Provided passage:
··········

I’m glad that I chose to build a “throw-away” bench first as I’ve been able to learn some useful lessons that I can bring to building its successor. I’ve also just finished building a Knockdown Nicholson bench at my local maker space (MakeHaven) which was a great experience that I’ll write about later. Building and using different kinds of benches has shaped how I look at my next bench. I have definitely accepted that I’m going to be a man of many benches. There’s a certain freedom in accepting that one single bench can’t really fill my needs as a woodworker over my lifetime and that the next bench I build doesn’t have to be my last. The bench I have now is serving me well and I have a feeling I’ll learn as much from my second bench as I have from my first. At least, I hope that’s the case.


Workbench Build

After watching Paul Sellers’ build a workbench on YouTube I was convinced that was the way to go for my first serious bench. It had everything I wanted, from mobility and stability to inexpensive materials. It seemed like such a low risk endeavor with so much learning potential that I just couldn’t convince myself to go any other way. I knew that because of my upcoming move a full length bench would be a risky commitment and so decided to go with a 4′ version.


I started at my local big box store, hunting for good boards. The only kiln dried lumber my local store sells is 2x4x8 whitewood. I poured over them for a while picking out the straightest and clearest boards. I knew I needed 6-8 boards with clear narrow edges for the top and 6 boards with clear faces for aprons and the well. I did my best to find 4 other clear everywhere boards for the legs. This part simply went OK. If I had more time I might try and do this in multiple trips, buying boards for the top in one trip and legs in another, for example. Even though I had access to a new pallet, I found it difficult to find that many solid picks. I did overbuy as well, which turned out to be a good idea.


I did all the dimensioning on this project using power tools and all of the joinery using hand tools. I’m slowly building my hand tool arsenal and didn’t feel prepared to work all the boards down by hand.

First, I ran all the boards through my planer, eliminating a bulk of the easing on the edges. Next, I started gluing a few things up, including the top, then the legs and then the well board and aprons. In the future, I would glue the top up and then the legs and only glue the aprons/well after I had assembled the legs. My aprons ended up slightly warped and I feel like waiting may have given me the chance to avoid that.


I crosscut the 8 foot pieces down to 4 using a sled on my table saw. I had to flip the top over to get all the way through and it turned out just fine. In fact I also did this to trim the rough ends off and was surprised at my ability to get a flush cut after flipping over.

··········

(Item coordinate data)
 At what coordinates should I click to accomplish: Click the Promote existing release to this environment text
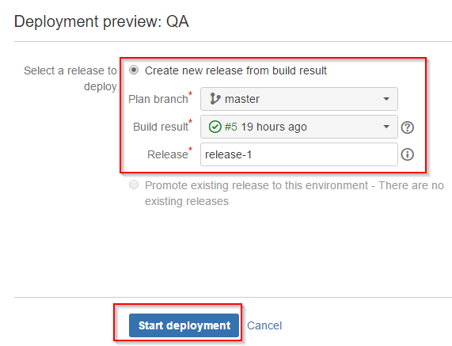(256, 185)
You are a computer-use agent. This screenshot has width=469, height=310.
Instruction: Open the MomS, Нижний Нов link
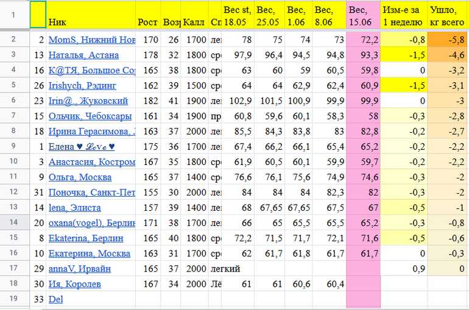click(x=91, y=40)
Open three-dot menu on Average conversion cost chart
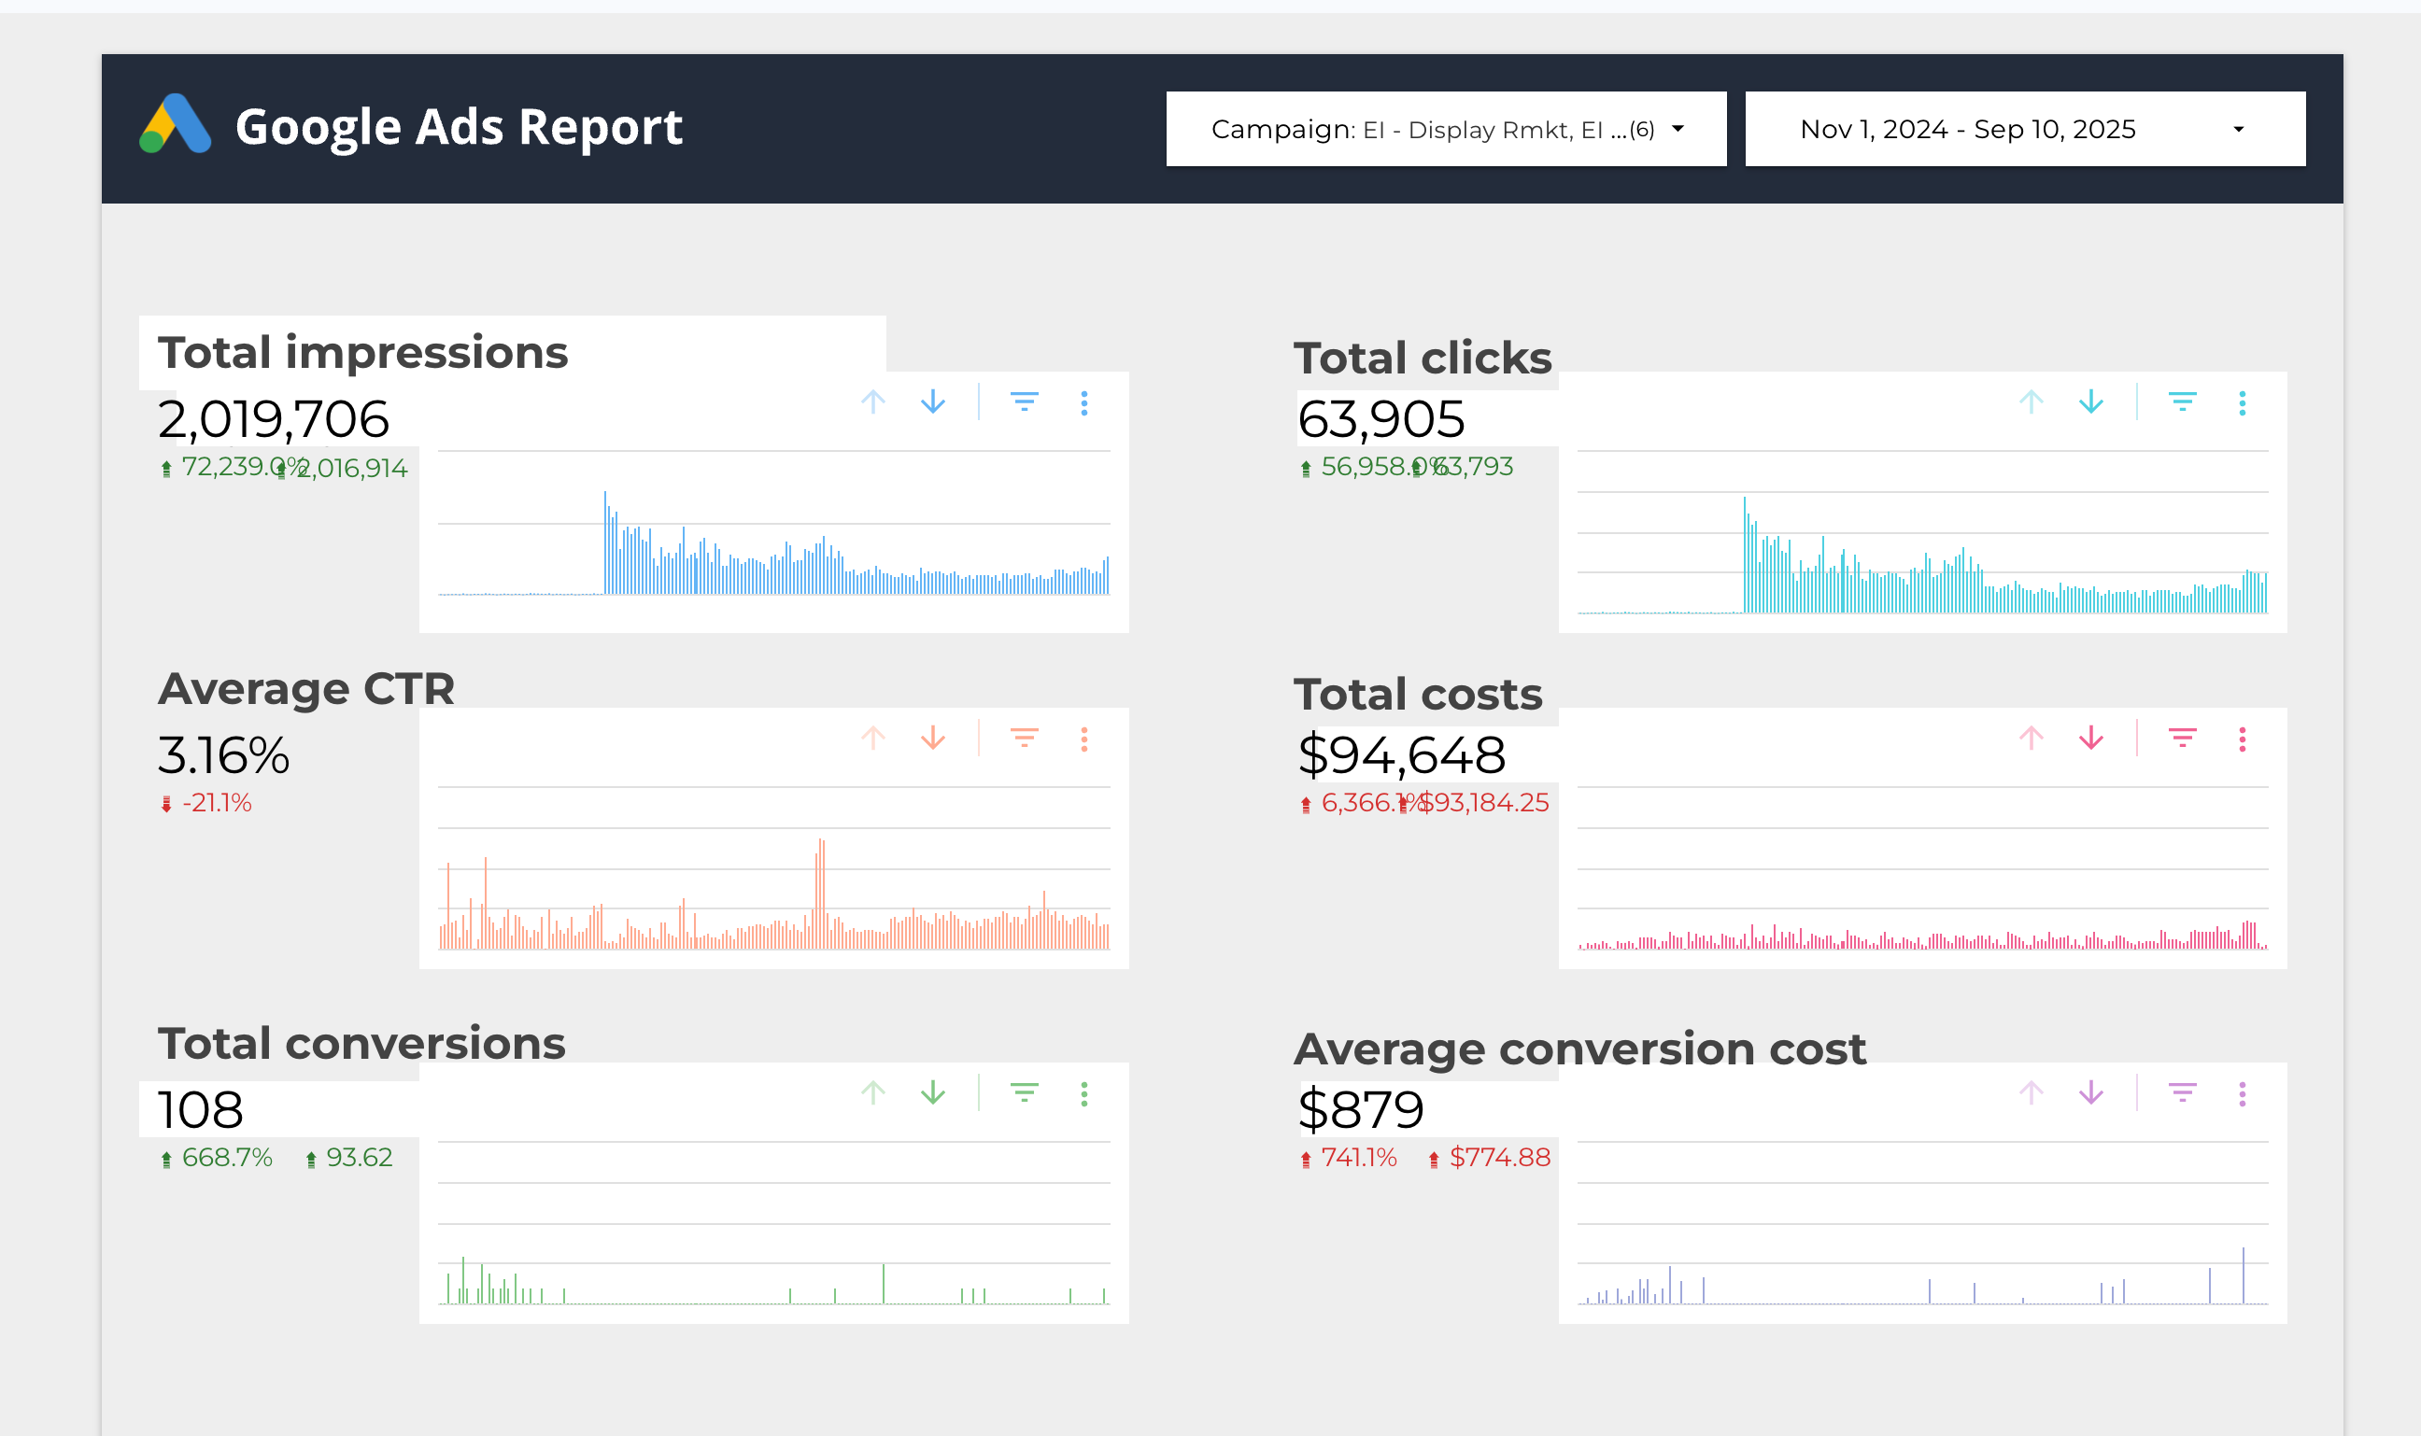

··········

To-do list:
1. Swap "mobility" for "portability" in the workbench build text, giving the stretch from "Workbench Build" up to and including "a 4′ version.".
2. Write the next part of the workbench build account, picking up after its final sentence.
This material has no connection to the workbench build text.

Results in order:
1.
Workbench Build

After watching Paul Sellers’ build a workbench on YouTube I was convinced that was the way to go for my first serious bench. It had everything I wanted, from portability and stability to inexpensive materials. It seemed like such a low risk endeavor with so much learning potential that I just couldn’t convince myself to go any other way. I knew that because of my upcoming move a full length bench would be a risky commitment and so decided to go with a 4′ version.

2.
After gluing up the legs, I cut them to length and started the mortises for the tenons. I didn’t get any pictures of this, which may be a testament to the job that I did on them. The first two were horrible and I quickly learned (despite Paul saying so) that I should flip them over and mortise from both sides. When the first mortise blew out around a knot there was a moment of panic and then a calming clarity that comes from knowing that I could just make that the inside face and hide the ugliness with the tenon. The others went better and I was feeling pretty good by the end of the fourth and then I realized there were four more. It was tough work. I did sharpen my chisel twice, but no matter how hard I tried I couldn’t drive the chisel as deeply as I felt I should be able to. Sometimes it would only go 1/16th in, sometimes 1/8th in. I used the same technique Paul did, and it’s important that even if you aren’t able to make the same kind of progress you still stick with the motions as it makes for a cleaner mortise than if you go rouge with your own approach. For example, one time I tried drilling some material out and didn’t feel that helped speed things at all.


Cutting the tenons went terrifically. I used my Lee Valley Tenon saw and was able to cut all eight extremely quick. The key here was to mark them out first and then cut them. I find that in general if I mark and then cut and mark and then cut it’s considerably slower than if I mark them all and then cut them all.

Fit went smoothly enough. I did some minor sanding and chiseling to get things to fit, but I wasn’t pleased to see so many gaps. All said and done, when they were glued up I was happy to see that they were square, but I definitely need to work on my through mortise and tenons. It was my first attempt at doing them by hand and I definitely learned a few things.

While the legs glued up I started on the aprons. My aprons ended up twisted a bit but I put the worse one in the “back” and started on the housing dados. This is another situation where I’m not sure how much to attribute my struggle to the wood, tools or my technique. I felt like I approached the problem the same as Paul did in the video but ended up with very uneven dado bottoms. I did make a Poor Man’s Router and that helped, as my Lee Valley router plane wasn’t wide enough to work comfortably.


I would estimate that the work on the major joinery on the bench took me about a week working a few hours a day.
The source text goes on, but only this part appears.